Picongpu: runtime error on topic-collisions "illegal memory access"

Created on 13 Oct 2020  路  26Comments  路  Source: ComputationalRadiationPhysics/picongpu

got runtime error:

Unhandled exception of type 'St13runtime_error' with message '/home/paschk31/src/picongpu/thirdParty/cupla/alpaka/include/alpaka/event/EventUniformCudaHipRt.hpp(198) 'ret = ALPAKA_API_PREFIX(EventQuery)( event.m_spEventImpl->m_UniformCudaHipEvent)' returned error : 'cudaErrorIllegalAddress': 'an illegal memory access was encountered'!', terminating

occured while being on branch(@pordyna):
https://github.com/pordyna/picongpu/tree/topic-collisions

first made a simulation without the Collision.param, which went smoothly
then made a simulation with Collision.param, which gave the above error (param and cfg are identical to before)

already discussed with @n01r

All 26 comments

Thanks for reporting @paschk31 . Could you provide your exact setup: which commit was used, and which .param and .cfg files. We can enable some debug checks and that hopefully would give more info on what went wrong.

Edit: also, on which system did it happened. I assume one of Hemera partitions?

@sbastrakov yes like u guessed it happend on hemera5
commit: f2c450e1d5e934d065cb475a9fdceb2d1819893d
input set: input_collision.zip

actually the commit was: 491daef0e7f36894e1ade8cbd3d9cb8e7d633ab0

Okay, starting to look right now.
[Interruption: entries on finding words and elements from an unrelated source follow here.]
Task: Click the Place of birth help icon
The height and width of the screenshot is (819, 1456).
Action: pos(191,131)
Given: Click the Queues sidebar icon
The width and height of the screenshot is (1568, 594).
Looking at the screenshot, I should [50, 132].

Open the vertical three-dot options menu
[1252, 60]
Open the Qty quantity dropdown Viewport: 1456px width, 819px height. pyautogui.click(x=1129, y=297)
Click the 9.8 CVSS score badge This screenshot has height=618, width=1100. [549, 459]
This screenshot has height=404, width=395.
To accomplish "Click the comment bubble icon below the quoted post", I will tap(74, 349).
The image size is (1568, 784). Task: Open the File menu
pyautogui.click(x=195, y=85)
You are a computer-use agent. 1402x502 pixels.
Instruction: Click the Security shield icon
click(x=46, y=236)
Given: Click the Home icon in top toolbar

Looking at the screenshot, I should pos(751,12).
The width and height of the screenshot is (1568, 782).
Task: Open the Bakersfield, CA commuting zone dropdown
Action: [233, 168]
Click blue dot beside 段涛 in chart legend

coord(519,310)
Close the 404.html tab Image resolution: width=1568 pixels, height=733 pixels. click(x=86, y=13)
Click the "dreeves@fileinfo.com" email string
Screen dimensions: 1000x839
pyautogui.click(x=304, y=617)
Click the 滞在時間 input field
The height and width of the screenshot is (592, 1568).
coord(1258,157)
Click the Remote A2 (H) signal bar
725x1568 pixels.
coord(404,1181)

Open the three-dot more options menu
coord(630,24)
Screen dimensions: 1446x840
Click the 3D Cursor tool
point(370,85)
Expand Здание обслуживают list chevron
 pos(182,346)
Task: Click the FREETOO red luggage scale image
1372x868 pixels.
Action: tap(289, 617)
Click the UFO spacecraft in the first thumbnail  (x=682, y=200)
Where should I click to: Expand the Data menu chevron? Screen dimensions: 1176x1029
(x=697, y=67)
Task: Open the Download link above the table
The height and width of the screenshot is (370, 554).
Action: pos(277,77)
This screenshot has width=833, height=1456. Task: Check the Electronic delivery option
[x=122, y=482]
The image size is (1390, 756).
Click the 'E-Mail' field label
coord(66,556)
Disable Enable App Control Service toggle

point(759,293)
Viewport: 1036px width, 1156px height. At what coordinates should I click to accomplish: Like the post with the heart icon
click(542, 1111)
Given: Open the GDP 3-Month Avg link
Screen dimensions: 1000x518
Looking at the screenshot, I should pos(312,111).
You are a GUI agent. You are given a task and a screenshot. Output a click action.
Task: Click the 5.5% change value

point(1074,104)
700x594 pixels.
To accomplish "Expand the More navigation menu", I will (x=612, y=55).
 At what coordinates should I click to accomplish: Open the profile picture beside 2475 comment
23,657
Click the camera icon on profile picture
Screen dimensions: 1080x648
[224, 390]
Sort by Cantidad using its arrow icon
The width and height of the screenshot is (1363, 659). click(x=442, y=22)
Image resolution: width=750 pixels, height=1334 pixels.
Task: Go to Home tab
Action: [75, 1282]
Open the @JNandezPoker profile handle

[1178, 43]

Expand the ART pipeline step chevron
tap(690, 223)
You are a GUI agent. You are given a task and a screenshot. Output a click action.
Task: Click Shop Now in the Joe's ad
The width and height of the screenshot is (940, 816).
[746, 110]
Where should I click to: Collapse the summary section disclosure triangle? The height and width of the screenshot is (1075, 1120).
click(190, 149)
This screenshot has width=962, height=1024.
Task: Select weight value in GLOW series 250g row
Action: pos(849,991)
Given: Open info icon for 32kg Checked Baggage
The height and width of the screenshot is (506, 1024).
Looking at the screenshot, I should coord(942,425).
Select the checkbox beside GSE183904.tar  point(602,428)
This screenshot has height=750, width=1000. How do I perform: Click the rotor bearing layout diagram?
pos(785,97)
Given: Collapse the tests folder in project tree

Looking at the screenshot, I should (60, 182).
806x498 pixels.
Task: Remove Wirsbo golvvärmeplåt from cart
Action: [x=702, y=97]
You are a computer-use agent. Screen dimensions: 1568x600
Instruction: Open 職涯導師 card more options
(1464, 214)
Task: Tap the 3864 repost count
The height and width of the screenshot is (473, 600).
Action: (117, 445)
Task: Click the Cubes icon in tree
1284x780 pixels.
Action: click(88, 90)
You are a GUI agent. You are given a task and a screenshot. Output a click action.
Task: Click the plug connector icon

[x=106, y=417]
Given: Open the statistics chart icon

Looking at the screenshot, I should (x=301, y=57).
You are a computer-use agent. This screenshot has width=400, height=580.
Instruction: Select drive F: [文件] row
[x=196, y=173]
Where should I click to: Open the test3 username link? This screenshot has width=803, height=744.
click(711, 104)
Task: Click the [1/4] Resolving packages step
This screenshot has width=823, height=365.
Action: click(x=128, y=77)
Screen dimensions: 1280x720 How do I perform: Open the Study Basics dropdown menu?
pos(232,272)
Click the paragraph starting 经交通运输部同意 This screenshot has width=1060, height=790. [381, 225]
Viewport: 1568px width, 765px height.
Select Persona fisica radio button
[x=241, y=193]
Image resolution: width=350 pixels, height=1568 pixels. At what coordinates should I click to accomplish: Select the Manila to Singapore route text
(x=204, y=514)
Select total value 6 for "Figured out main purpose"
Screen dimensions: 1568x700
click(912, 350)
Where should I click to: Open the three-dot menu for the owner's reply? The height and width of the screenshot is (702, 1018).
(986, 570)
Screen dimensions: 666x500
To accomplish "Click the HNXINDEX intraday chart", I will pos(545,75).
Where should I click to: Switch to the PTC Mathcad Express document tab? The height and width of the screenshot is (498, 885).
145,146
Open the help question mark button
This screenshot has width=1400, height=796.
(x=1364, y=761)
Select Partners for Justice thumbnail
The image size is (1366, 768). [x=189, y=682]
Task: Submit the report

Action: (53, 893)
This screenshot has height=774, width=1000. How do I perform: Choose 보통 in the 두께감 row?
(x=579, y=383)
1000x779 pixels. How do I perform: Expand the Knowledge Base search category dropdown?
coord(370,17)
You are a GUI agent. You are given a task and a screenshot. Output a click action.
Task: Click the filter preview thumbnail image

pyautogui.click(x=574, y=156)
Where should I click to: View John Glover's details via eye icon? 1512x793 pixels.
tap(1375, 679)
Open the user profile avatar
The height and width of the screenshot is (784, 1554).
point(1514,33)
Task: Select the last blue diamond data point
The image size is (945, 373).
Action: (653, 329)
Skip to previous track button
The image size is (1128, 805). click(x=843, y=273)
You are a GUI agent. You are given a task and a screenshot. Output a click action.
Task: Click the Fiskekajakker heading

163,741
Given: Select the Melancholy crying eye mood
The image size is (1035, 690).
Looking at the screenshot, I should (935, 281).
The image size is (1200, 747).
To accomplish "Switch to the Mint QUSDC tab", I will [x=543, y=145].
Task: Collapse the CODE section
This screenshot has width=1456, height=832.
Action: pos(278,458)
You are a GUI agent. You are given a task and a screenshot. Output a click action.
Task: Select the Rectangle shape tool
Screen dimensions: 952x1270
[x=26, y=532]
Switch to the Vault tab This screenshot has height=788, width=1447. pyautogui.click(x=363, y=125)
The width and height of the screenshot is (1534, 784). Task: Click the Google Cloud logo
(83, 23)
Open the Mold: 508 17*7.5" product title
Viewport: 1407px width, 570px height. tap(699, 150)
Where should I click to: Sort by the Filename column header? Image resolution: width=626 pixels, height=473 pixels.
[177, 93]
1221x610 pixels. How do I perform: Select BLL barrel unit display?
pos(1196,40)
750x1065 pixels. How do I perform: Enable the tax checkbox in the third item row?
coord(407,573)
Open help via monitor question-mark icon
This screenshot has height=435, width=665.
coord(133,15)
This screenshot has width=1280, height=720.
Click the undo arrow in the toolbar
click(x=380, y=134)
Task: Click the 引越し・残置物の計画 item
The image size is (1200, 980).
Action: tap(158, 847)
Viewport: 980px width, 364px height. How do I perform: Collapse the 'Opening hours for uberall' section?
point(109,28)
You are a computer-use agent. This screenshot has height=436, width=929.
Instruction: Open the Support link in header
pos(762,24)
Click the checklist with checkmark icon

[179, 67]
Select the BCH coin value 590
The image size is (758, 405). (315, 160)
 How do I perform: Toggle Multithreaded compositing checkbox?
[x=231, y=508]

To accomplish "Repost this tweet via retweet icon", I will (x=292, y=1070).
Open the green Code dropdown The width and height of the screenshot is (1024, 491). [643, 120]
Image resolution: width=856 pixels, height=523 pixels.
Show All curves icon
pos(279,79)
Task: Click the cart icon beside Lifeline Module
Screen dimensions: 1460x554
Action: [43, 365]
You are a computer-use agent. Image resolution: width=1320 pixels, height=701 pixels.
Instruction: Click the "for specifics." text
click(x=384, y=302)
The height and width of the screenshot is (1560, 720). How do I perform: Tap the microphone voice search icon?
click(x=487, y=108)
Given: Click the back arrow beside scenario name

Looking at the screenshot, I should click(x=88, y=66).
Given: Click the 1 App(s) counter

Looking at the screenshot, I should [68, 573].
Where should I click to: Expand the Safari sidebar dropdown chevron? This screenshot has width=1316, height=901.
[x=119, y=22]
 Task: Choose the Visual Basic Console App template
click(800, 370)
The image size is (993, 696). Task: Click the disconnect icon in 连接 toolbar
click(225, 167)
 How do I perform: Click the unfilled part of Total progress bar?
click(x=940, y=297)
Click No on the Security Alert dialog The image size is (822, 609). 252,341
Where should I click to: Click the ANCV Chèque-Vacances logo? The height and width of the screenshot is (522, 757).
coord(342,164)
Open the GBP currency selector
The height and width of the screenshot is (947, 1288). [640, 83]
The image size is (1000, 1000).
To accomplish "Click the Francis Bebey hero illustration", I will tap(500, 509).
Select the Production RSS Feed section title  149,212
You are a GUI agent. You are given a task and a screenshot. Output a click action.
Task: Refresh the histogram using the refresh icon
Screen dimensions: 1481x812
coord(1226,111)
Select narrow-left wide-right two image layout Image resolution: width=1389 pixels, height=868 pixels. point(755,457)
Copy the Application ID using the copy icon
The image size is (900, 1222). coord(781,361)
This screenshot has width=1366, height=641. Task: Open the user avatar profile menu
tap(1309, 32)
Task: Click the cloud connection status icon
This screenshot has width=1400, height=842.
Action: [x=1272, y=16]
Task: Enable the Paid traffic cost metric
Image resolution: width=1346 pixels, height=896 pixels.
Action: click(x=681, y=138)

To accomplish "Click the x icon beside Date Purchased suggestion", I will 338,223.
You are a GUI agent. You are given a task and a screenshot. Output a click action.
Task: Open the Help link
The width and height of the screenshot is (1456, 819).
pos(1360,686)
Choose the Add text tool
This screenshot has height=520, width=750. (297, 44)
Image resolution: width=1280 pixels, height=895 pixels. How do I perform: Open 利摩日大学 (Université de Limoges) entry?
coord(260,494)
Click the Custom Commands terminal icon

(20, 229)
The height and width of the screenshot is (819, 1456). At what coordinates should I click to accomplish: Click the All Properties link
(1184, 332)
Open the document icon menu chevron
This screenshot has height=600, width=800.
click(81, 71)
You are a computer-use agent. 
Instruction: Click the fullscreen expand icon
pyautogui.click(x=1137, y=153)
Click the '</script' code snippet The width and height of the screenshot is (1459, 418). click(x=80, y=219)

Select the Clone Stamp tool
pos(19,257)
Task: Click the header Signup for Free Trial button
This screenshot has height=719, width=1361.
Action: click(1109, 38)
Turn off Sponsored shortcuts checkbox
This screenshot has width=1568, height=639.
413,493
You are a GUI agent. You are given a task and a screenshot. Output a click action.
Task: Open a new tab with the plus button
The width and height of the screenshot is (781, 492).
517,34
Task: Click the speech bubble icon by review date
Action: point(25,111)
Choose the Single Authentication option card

What was the Hemera partition?

It was gpu. We tried running it on k80 with a smaller box and less macro particles but it didn't help. I just tried LWFA on k20 with Ions, collisions on and got the same error. Now I'm trying LWFA again with a much smaller particle box.

These is the output with PMACC_BLOCKING_KERNEL=ON
stdout.txt
stderr.txt

These is the output with PMACC_BLOCKING_KERNEL=ON
stdout.txt
stderr.txt

locls like alpaka is catching the error before we xreate a nice error in pmacc.

Yes, looks the same for me. Generally, I think we should also make some more hierarchical PIConGPU error handling to e.g. know what stage failed and not just something failed.

If this is the case, it may be actually harmful for debugging? And so alpaka may need a similar mechanism or option to throw vs. print and throw? @psychocoderHPC

If this is the case, it may be actually harmful for debugging? And so alpaka may need a similar mechanism or option to throw vs. print and throw? @psychocoderHPC

Yes we need to catch the error and provide our message.

Sorry it took long, but with #3396 we should have more informative error messages when a crash happens inside of a kernel. This works only when the option PMACC_BLOCKING_KERNEL is enabled (which it should be for debugging), e.g. like pic-build -c "-DPMACC_BLOCKING_KERNEL=ON". I think you could already take these changes and put on the branch in question, it's all in one file.

With the LWFA example, ions on and ionisation disabled.

  • ./bin/picongpu -d 1 1 1 -p 0 0 1 -g 192 1024 36 -s 100 crashes at 78%
  • ./bin/picongpu -d 1 1 1 -p 0 0 1 -g 96 1024 36 -s 100 runs
  • mpi-exec -n 2 ./bin/picongpu -d 2 1 1 -p 0 0 1 -g 192 1024 36 -s 100 crashes at 84%
  • mpi-exec -n 4 ./bin/picongpu -d 4 1 1 -p 0 0 1 -g 192 1024 36 -s 100 crashes at 65%

So it doesn't really look like it is just not enough memory. with "-DPMACC_BLOCKING_KERNEL=ON" it says that it crashes at the collision kernel.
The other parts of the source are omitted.